Uncle Joe will once again be our guide, but this time we had a smaller bus, better suited for navigating the streets of Accra (but I think it needs to go to the mechanic, because it jerks something awful in first gear). We started the tour by driving through the part of town where many of the embassies are located; just like in Addis it is a very nice neighborhood where I would be very comfortable living. At the edge of this neighborhood there is a large mosque, which very much reminded me of Hagia Sophia in Istambul.

Afterward we drove through the area where the military has its headquarters, barracks, officers’ housing, and military airport. It is a very large area of the city they have reserved for themselves! The country has very good relations with its neighbors, but they are ready to spring into action if a group like Boko Haram were to attempt an incursion into Ghanaian territory. 

Next we went to visit the house where W.E.B. Du Bois. For those of you who may be unfamiliar with him, Du Bois was an American sociologist, poet, and Pan-Africanist whose writings were pivotal to the Civil Rights movement in the United States, and to the independence of Ghana and other African nations. Du Bois was one of the co-founders of the National Association for the Advancement of Colored People (NAACP) in 1909. Du Bois was a prolific author. His collection of essays, The Souls of Black Folk, was a seminal work in African-American literature. Haunted by American authorities for its communist ideology, Du Bois came to Accra at the invitation of President Kwame Nkrumah in 1960, became a Ghanaian citizen, and undertook the monumental task of editing the Encyclopedia Africana, to preserve the richness of African culture, until his death in 1963, at the age of 95. To our student Erica, who is majoring in African Studies, this visit was a dream come true.

We also visited the memorial to Kwame Nkrumah, first president of Ghana.
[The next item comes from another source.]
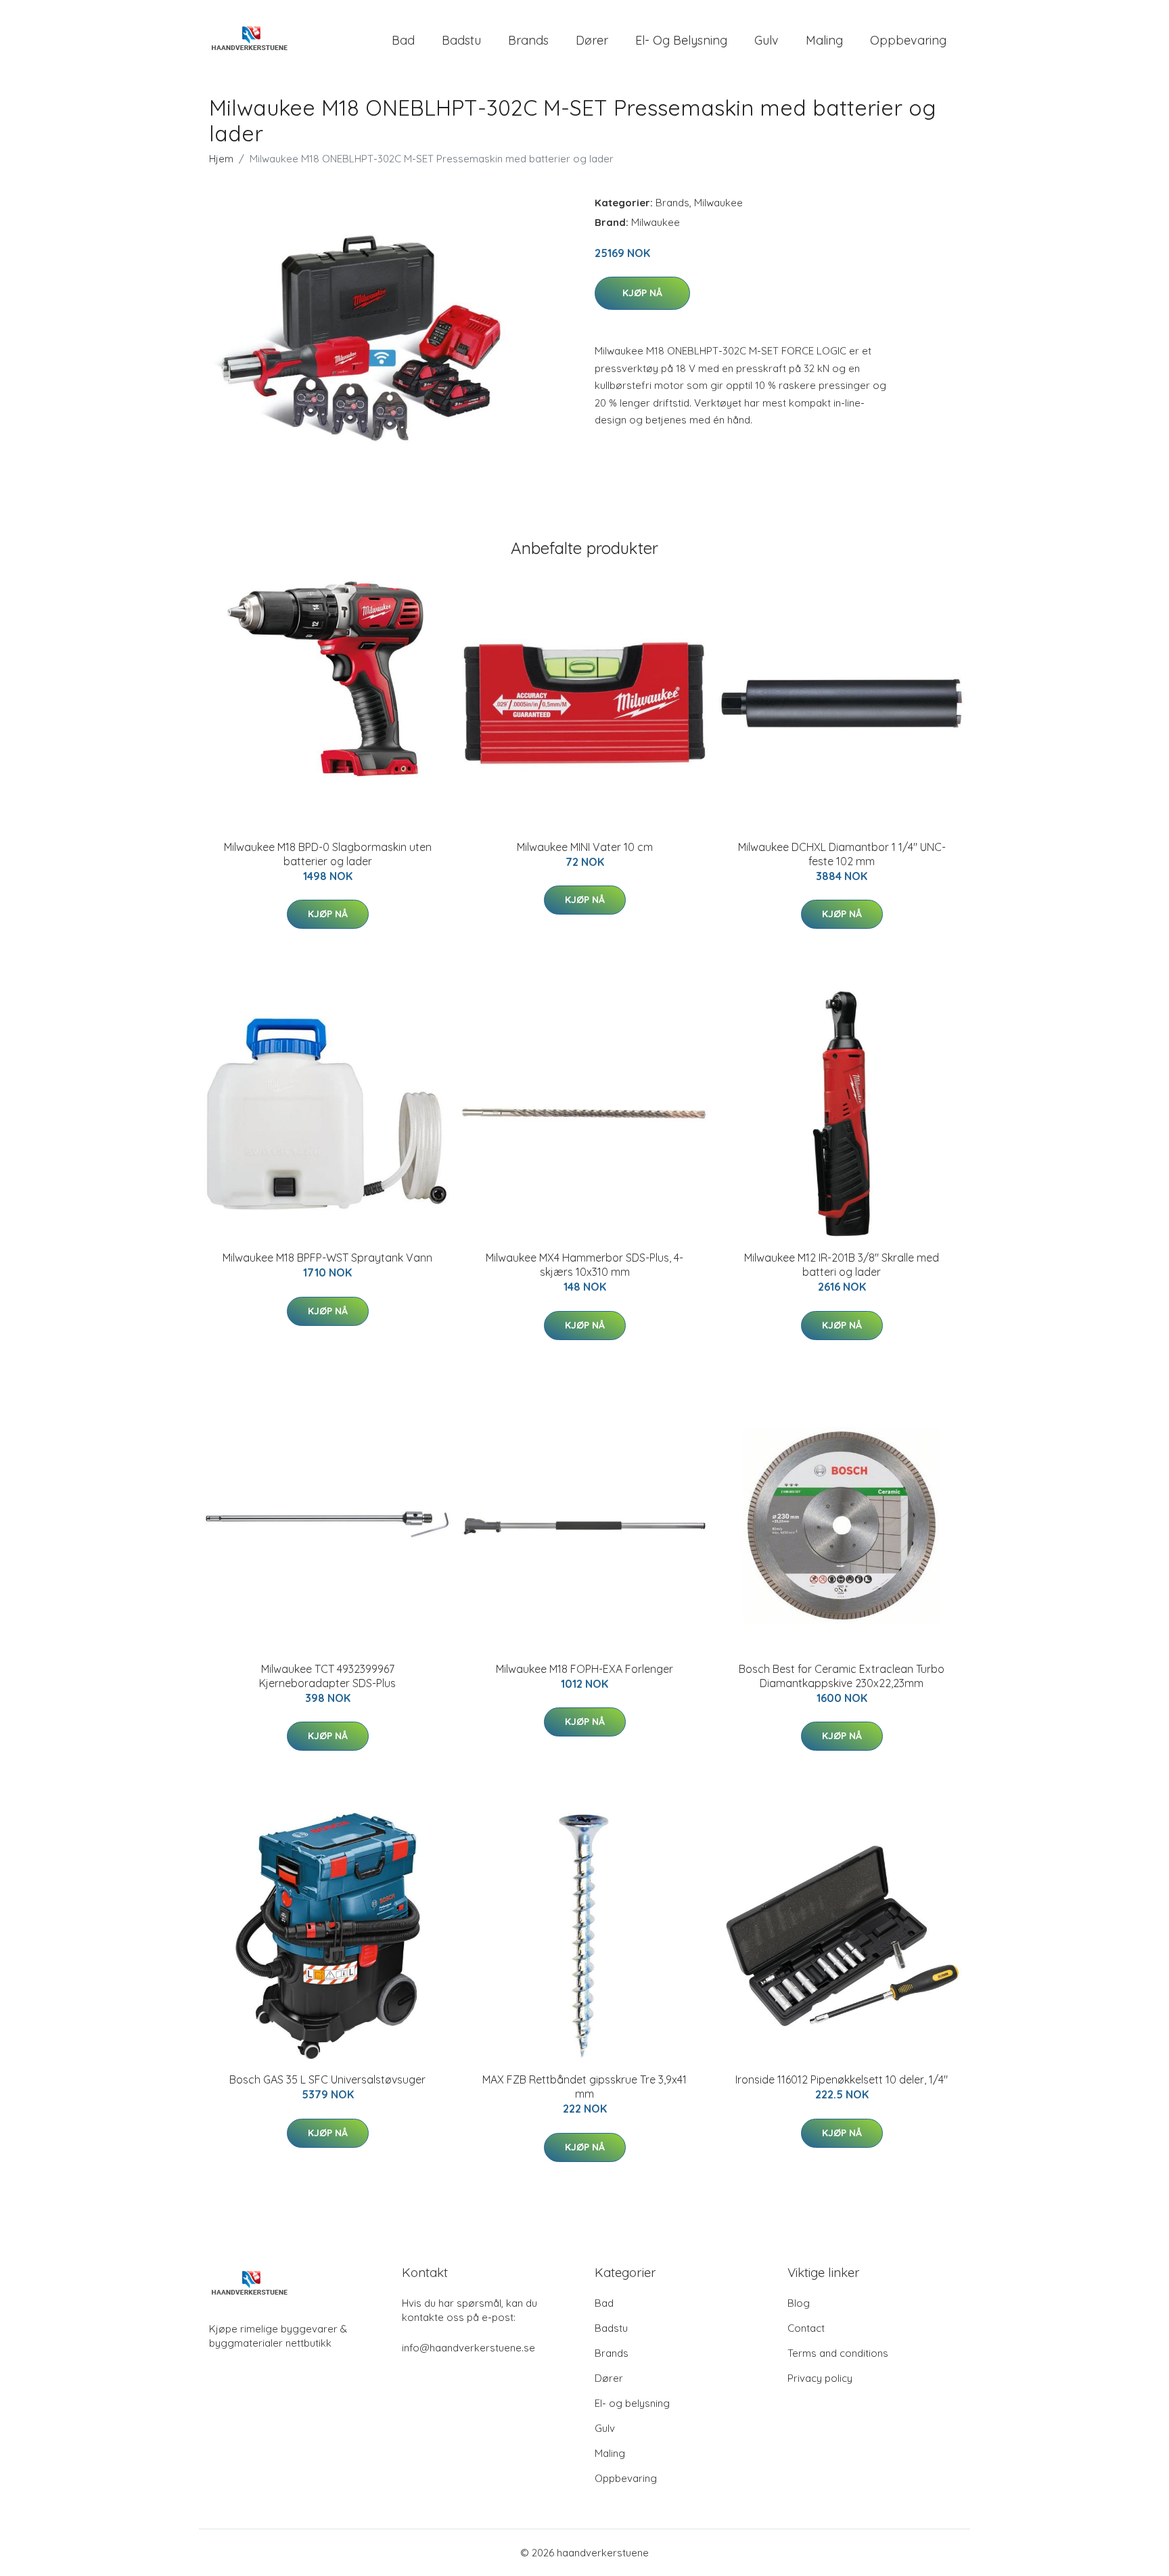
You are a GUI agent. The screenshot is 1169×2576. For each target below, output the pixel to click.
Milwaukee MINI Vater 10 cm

I have described this memorial in day 2 of this blog, so I will limit myself to say that the curator believes that President Nkrumah was deposed by the military/police coup at the instigation of the CIA, because of his own communist sympathies. For the people of the country, however, he remains a beloved and visionary figure.

To balance the good with the not so great our tour took us through Lavender Hill, the tongue-in-cheek name given by the locals to the city dump. It is big, smelly, smokey, and distressingly close to the west edge of downtown. At some time it must have been in the outskirts, but now the city has grown around it, and for all practical purposes it is downtown. Like it happens in many old dumps, there are people that live on top of the refuse, in shacks made out of recovered materials, who eek out a living by recycling whatever they can. I am not sure why the city government has not closed the dump and installed a sanitary landfill elsewhere.


Our final hurrah was a visit to the handcrafts market, where the students got a chance to practice their haggling skills. I saw a pretty puzzle map of Africa for Ronnie, but am not sure I want to carry additional stuff with me and ended not buying it. I know I will regret it at a later time. I also met a very interesting guy, whose sales pitch started by asking where you were from. “Mexico”, I said. Then he started rattling the names of cities in Mexico to an extent that really amazed me. Then he claimed he knew the capital of every country in the world. “Really? OK, what about Argentina?” “Buenos Aires”, “Canada?” (I was sure he was going to say Toronto). “Ottawa”. Wow! “Sri Lanka?” “Colombo”. Hmm . . . ah, but I have a good one for him, “Madagascar?” “Antananarivo”. OK, I can see when I am beaten and had to give it to him my greatest respect as a master of geography!